Comment les chèvres qui grimpent aux arbres au Maroc participent-elles à l’économie? - images

À cause du climat aride, les chèvres dans le sud-ouest du Maroc grimpent aux arganiers pour se nourrir à des hauteurs atteignant parfois les huit mètres. En outre, en recrachant le noyau de leurs fruits, les affiaches, elles contribuent à la sauvegarde de l’environnement et participent à l’économie de la région.
Sputnik

Dans le sud-ouest du Maroc, les chèvres domestiques se nourrissent des fruits des arganiers, les affiaches, et sont parfois obligées de grimper jusqu’à une hauteur de huit mètres. D’après France Info, ceci est dû au climat sec de la région.

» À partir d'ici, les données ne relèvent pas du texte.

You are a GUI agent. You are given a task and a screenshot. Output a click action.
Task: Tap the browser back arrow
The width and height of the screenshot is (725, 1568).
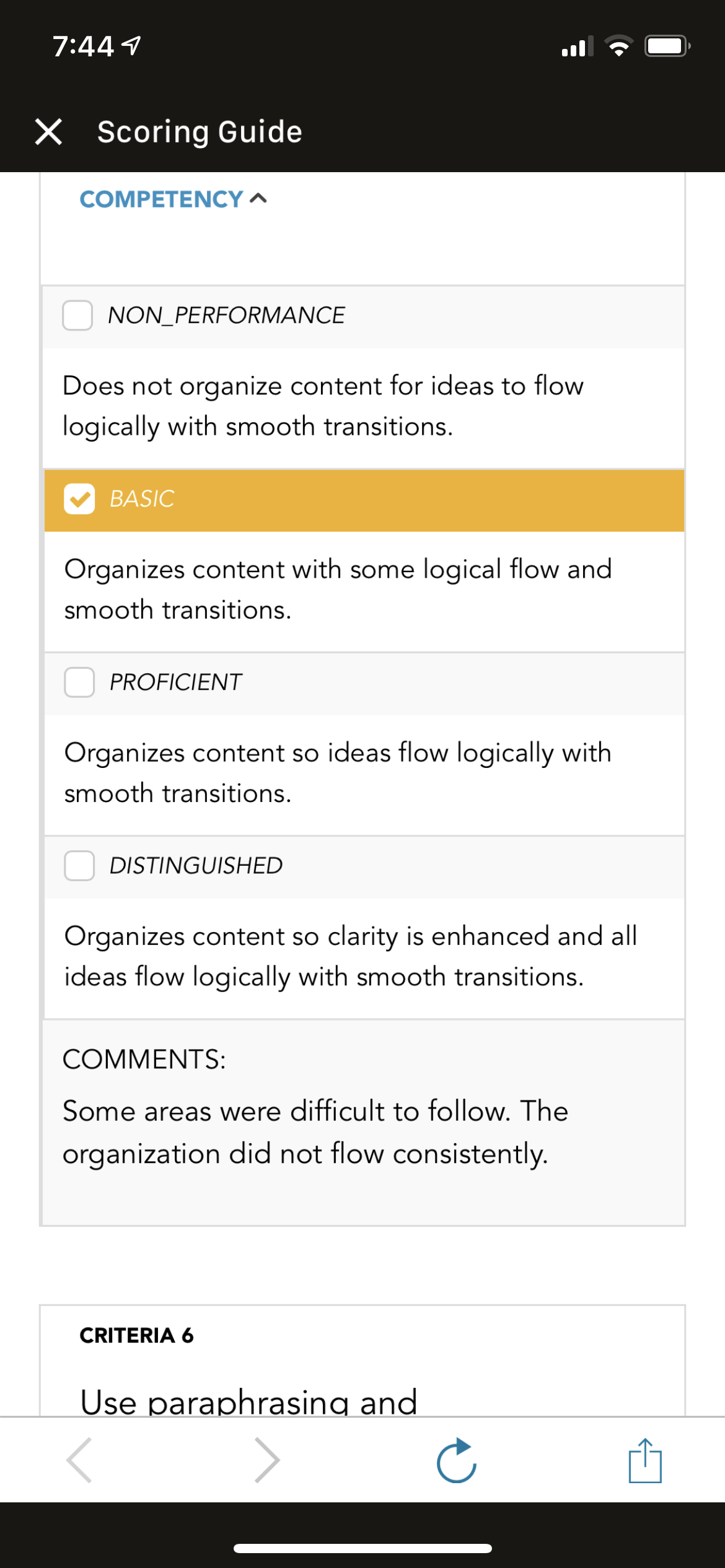pyautogui.click(x=79, y=1460)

​Selon le média, en moyenne, il y a 300 millimètres de précipitations annuelles dans la région. Heureusement pour ces animaux, le sud-ouest du Maroc est recouvert d’arganiers.

​Cependant, cette habitude donne également aux chèvres un rôle essentiel dans la préservation de l’écosystème et dans la chaîne économique.

En effet, le noyau du fruit étant trop gros pour l'avaler, elles le recrachent au sol. De plus, il permet de fabriquer de l'huile d'argan, largement utilisée dans les produits cosmétiques. Cela est donc une source de revenus pour deux millions de personnes, précise le média.

​Les chèvres jouent donc un rôle important auprès des habitants. Les éleveurs apprennent ainsi aux plus jeunes des herbivores à grimper aux arbres en taillant les branches.